Render every line of the entries below as a JSON list of strings, one string per line, leaving out blank lines.

═══ Information given ═══

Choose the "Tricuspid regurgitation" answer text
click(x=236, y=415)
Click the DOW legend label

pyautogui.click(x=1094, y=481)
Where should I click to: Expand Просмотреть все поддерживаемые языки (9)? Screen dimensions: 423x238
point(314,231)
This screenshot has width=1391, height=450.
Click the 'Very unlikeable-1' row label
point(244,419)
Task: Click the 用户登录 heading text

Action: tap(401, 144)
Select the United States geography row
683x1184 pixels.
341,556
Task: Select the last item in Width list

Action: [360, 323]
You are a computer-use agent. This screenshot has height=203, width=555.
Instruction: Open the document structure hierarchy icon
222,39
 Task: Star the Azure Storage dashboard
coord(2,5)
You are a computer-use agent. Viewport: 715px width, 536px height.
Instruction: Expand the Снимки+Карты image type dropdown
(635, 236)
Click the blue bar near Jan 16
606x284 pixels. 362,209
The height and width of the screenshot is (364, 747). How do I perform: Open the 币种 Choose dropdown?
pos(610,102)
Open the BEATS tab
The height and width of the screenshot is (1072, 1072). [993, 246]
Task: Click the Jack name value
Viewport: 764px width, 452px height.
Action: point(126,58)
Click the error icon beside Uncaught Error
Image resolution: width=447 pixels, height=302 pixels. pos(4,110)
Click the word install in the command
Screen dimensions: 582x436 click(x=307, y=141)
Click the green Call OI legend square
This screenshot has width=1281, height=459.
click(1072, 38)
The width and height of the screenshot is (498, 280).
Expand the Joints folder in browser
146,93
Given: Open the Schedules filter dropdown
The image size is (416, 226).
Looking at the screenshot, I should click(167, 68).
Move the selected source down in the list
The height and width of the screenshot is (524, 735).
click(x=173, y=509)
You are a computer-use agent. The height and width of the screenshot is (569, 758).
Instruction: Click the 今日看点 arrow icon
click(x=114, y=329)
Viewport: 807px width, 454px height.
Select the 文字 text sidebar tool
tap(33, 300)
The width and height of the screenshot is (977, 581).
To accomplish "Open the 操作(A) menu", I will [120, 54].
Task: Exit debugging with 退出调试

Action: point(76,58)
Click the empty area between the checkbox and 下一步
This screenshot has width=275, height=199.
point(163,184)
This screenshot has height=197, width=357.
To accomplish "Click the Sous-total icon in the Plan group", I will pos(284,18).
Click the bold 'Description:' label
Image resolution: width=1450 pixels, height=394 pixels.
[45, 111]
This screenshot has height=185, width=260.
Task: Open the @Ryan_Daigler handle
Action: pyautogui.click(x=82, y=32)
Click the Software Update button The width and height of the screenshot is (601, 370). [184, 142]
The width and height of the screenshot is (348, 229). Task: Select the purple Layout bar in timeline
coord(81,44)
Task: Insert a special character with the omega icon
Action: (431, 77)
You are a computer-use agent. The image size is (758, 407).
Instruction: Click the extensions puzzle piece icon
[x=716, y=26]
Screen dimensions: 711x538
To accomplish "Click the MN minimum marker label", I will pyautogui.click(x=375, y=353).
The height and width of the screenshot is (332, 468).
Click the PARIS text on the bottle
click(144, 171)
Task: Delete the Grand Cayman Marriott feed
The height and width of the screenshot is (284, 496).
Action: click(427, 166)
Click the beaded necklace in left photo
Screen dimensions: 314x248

═══

### Output for this task:
[
  "Choose the \"Tricuspid regurgitation\" answer text",
  "click(x=236, y=415)",
  "Click the DOW legend label",
  "pyautogui.click(x=1094, y=481)",
  "Where should I click to: Expand Просмотреть все поддерживаемые языки (9)? Screen dimensions: 423x238",
  "point(314,231)",
  "This screenshot has width=1391, height=450.",
  "Click the 'Very unlikeable-1' row label",
  "point(244,419)",
  "Task: Click the 用户登录 heading text",
  "Action: tap(401, 144)",
  "Select the United States geography row",
  "683x1184 pixels.",
  "341,556",
  "Task: Select the last item in Width list",
  "Action: [360, 323]",
  "You are a computer-use agent. This screenshot has height=203, width=555.",
  "Instruction: Open the document structure hierarchy icon",
  "222,39",
  " Task: Star the Azure Storage dashboard",
  "coord(2,5)",
  "You are a computer-use agent. Viewport: 715px width, 536px height.",
  "Instruction: Expand the Снимки+Карты image type dropdown",
  "(635, 236)",
  "Click the blue bar near Jan 16",
  "606x284 pixels. 362,209",
  "The height and width of the screenshot is (364, 747). How do I perform: Open the 币种 Choose dropdown?",
  "pos(610,102)",
  "Open the BEATS tab",
  "The height and width of the screenshot is (1072, 1072). [993, 246]",
  "Task: Click the Jack name value",
  "Viewport: 764px width, 452px height.",
  "Action: point(126,58)",
  "Click the error icon beside Uncaught Error",
  "Image resolution: width=447 pixels, height=302 pixels. pos(4,110)",
  "Click the word install in the command",
  "Screen dimensions: 582x436 click(x=307, y=141)",
  "Click the green Call OI legend square",
  "This screenshot has width=1281, height=459.",
  "click(1072, 38)",
  "The width and height of the screenshot is (498, 280).",
  "Expand the Joints folder in browser",
  "146,93",
  "Given: Open the Schedules filter dropdown",
  "The image size is (416, 226).",
  "Looking at the screenshot, I should click(167, 68).",
  "Move the selected source down in the list",
  "The height and width of the screenshot is (524, 735).",
  "click(x=173, y=509)",
  "You are a computer-use agent. The height and width of the screenshot is (569, 758).",
  "Instruction: Click the 今日看点 arrow icon",
  "click(x=114, y=329)",
  "Viewport: 807px width, 454px height.",
  "Select the 文字 text sidebar tool",
  "tap(33, 300)",
  "The width and height of the screenshot is (977, 581).",
  "To accomplish \"Open the 操作(A) menu\", I will [120, 54].",
  "Task: Exit debugging with 退出调试",
  "Action: point(76,58)",
  "Click the empty area between the checkbox and 下一步",
  "This screenshot has width=275, height=199.",
  "point(163,184)",
  "This screenshot has height=197, width=357.",
  "To accomplish \"Click the Sous-total icon in the Plan group\", I will pos(284,18).",
  "Click the bold 'Description:' label",
  "Image resolution: width=1450 pixels, height=394 pixels.",
  "[45, 111]",
  "This screenshot has height=185, width=260.",
  "Task: Open the @Ryan_Daigler handle",
  "Action: pyautogui.click(x=82, y=32)",
  "Click the Software Update button The width and height of the screenshot is (601, 370). [184, 142]",
  "The width and height of the screenshot is (348, 229). Task: Select the purple Layout bar in timeline",
  "coord(81,44)",
  "Task: Insert a special character with the omega icon",
  "Action: (431, 77)",
  "You are a computer-use agent. The image size is (758, 407).",
  "Instruction: Click the extensions puzzle piece icon",
  "[x=716, y=26]",
  "Screen dimensions: 711x538",
  "To accomplish \"Click the MN minimum marker label\", I will pyautogui.click(x=375, y=353).",
  "The height and width of the screenshot is (332, 468).",
  "Click the PARIS text on the bottle",
  "click(144, 171)",
  "Task: Delete the Grand Cayman Marriott feed",
  "The height and width of the screenshot is (284, 496).",
  "Action: click(427, 166)",
  "Click the beaded necklace in left photo",
  "Screen dimensions: 314x248"
]